Siyasete Girenlerin Bilmesi Gereken Gerçek..

Siyasete Girenlerin Bilmesi Gereken Gerçek..

İşimiz ve çevremizin gereği olarak doğudan batıya dünyanın birçok ülkesini ziyaret ediyoruz. Aşağı yukarı hangi ülke olursa olsun hiç değişmeyen davranış biçimleri var.

Mesela, orta gelir ve üzerindeki ülkelerde hayat pahalılığından şikayet etmek, “iyice tembelleştik” diye serzenişte bulunmak, turistlere ve yabancılara mesafe koymak, göçmenler konusunda sert ifadelerde bulunmak, siyasetin kalitesi konusunda serzenişte bulunmak adet haline gelmiştir. İşte de evde de aynı düşünceleri sıralarlar. Gerekirse bu konularda sert tartışma yapmaktan çekinmezler. Fransa, Almanya, İngiltere, İtalya, İspanya, Sırbistan, Hırvatistan, Yunanistan, ABD, Kanada gibi ülkelerde şahit olduklarımızın benzerlerini büyük şehirlerde Türkiye’de de görmek mümkündür.

Oldukça kalabalık ama gelir seviyesi ortanın altında olan ülkelerde ise insanlar temel ihtiyaçları karşılamak amacıyla mesai mefhumu olmaksızın çalıştıkları için gelir seviyesi yüksek olanların tartışmalarına pek vakit kalmıyor. İlginçtir ne kadar otokratik ya da merkeziyetçi olursa olsun bu ülkelerde yerel siyaset güçlüdür ve siyaseti alenen eleştirenlere rastlamak mümkün olmaz. Çünkü güçlenmek isteyen önünde sonunda siyaseti ya da siyasetçiyi kullanır. Ayrıca sade vatandaş başına bir şey gelmesinden korktuğu için, kıt kanaat geçinirken siyaset yapmak haricinde çıkış yolları arar. Bu ülkelerdeki insanların dışarıdaki yüzü ile evdeki yüzleri farklıdır. Dışarda etliye sütlüye bulaşmayan “çilekeş” ruhlar, evde ya çok iyi ya da çok zalim insanlar olurlar. Otorite baskısının acısını evdekilerden çıkarırlar, ya da gün içinde otoriteyi temsil ettikleri için evde sevecen olurlar.
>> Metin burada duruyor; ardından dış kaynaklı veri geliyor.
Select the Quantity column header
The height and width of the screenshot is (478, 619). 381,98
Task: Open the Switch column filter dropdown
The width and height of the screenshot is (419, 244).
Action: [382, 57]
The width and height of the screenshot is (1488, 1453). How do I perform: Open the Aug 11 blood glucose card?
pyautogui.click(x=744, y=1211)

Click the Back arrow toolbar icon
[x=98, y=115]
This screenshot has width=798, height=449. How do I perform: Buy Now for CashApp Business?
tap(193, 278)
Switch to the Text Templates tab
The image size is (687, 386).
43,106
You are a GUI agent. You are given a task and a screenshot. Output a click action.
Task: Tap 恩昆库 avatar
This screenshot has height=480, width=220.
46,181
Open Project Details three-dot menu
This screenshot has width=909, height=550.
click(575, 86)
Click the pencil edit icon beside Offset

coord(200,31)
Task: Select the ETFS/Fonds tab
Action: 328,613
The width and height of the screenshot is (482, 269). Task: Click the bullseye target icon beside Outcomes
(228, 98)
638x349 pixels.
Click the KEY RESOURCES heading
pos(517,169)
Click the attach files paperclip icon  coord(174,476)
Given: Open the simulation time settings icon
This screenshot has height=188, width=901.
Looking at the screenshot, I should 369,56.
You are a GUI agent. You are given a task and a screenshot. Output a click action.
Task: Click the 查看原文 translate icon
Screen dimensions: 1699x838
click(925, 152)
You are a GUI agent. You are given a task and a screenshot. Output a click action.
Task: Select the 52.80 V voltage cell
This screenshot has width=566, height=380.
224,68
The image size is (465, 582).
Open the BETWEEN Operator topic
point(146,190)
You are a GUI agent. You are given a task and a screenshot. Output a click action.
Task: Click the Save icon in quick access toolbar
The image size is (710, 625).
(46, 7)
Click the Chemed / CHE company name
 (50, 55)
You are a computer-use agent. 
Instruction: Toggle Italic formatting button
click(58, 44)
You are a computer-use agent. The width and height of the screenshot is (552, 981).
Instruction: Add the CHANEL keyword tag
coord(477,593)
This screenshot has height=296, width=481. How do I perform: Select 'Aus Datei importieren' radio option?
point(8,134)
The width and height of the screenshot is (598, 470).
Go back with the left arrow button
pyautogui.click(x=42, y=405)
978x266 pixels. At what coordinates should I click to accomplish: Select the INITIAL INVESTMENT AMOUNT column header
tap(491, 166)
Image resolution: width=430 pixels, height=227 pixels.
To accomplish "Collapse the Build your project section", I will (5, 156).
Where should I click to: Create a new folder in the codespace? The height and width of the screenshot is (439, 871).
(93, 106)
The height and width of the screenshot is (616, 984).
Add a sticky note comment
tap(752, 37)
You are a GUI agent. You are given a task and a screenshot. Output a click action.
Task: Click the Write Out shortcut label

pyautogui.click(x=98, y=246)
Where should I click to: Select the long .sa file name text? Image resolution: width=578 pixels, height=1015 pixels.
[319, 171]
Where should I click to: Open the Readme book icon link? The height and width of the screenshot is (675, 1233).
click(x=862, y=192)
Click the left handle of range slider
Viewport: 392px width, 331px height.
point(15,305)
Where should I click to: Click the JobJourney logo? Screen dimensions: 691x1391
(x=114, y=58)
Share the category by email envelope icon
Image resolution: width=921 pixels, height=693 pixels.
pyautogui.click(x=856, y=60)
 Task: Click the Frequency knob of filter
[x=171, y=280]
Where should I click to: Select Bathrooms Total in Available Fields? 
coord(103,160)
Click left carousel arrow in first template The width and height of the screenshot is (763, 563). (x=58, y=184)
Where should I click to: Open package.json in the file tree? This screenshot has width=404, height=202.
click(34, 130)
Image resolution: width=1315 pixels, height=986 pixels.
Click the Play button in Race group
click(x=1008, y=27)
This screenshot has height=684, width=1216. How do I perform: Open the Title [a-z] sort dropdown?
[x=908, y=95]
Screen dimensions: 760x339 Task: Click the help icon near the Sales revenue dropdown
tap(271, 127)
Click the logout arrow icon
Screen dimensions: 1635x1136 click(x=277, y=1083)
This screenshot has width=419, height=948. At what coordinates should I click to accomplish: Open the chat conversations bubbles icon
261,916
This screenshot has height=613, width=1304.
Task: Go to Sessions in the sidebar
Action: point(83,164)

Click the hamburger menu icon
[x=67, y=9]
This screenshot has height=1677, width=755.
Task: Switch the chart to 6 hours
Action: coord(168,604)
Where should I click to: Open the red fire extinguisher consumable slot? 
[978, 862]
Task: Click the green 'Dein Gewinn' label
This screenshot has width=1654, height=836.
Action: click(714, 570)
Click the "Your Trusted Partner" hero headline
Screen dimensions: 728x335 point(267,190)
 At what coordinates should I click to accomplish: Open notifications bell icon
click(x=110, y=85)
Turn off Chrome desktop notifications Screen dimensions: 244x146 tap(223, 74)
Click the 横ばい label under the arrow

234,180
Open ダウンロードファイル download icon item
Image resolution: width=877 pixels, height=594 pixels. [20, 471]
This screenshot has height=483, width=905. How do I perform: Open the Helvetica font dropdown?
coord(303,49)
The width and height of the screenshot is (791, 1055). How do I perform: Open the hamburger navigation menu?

Rusya, Çin, Hindistan, Orta Doğu Ülkeleri, Afrika, Latin Amerika’da sıkça rastlanan örneklerdir bunlar. Tabii ki şaşırmıyoruz bu örnekleri de Türkiye’de görmek mümkün.

Türkiye’de her iki profilden insana oldukça fazla sayıda rastlanmasının sebebi hepimizin bildiği konu: Kimlik bunalımı. Türkiye “Doğunun en Batısı”, başkalarına göre de “Batının en Doğusu”. Sokaktaki vatandaşa “Asyalı mısın ?” diye sorulursa cevabı olumlu olmaz, “Avrupalı mısın ?” diye sorulursa cevap kişiye göre değişebilir. Orta Doğulu olmayı kabul etmez ama öyle yaşar, demokratik haklar ile bencil olmayı birbirine karıştırır, gruplaşmak yerine ya bireyselleşmeyi ya da kitlenin parçası olmayı tercih eder. Siyaseti kendi menfaatine kullanmak ve kazanan tarafta olmak ister. Bu sebeple sandığa kadar vereceği kararı bilmek mümkün değildir. Fazla sayıda hoşlanmadığı iş olursa ve bunlar menfaatini olumsuz etkilemiş ise sonucu değiştirecek beklenmedik işler yapar.

Türkiye’de tüm bu anlattıklarım sebebiyle seçim sonuçlarını doğru tahmin etmek zordur. Her iki profilin arasında çok büyük uçurumlar vardır, birbirlerini anlamakta zorluk çekerler. Ortak menfaatte buluşturmak zordur ancak nadir zamanlarda yan yana gelip tarihin akışını değiştirirler. Bu değişim her zaman olumlu sonuçlar yaratmasa da, siyasetçinin bilmesi gereken önemli bir gerçektir.